§ **Your objective**
Copy out the stretch of items from the line containing "Given: Select the Basic plan feature badge" through the end of the items, reproducing each line verbatim.

━━ Source material

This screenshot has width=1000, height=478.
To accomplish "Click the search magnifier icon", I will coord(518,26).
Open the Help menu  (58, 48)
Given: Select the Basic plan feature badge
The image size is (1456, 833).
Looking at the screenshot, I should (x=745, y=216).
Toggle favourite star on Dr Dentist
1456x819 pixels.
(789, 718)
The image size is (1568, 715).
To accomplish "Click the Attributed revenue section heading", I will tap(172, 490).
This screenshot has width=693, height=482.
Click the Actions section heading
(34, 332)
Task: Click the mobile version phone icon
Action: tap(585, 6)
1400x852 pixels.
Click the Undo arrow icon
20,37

━━━━

§ **Answer for this exercise**
Given: Select the Basic plan feature badge
The image size is (1456, 833).
Looking at the screenshot, I should (x=745, y=216).
Toggle favourite star on Dr Dentist
1456x819 pixels.
(789, 718)
The image size is (1568, 715).
To accomplish "Click the Attributed revenue section heading", I will tap(172, 490).
This screenshot has width=693, height=482.
Click the Actions section heading
(34, 332)
Task: Click the mobile version phone icon
Action: tap(585, 6)
1400x852 pixels.
Click the Undo arrow icon
20,37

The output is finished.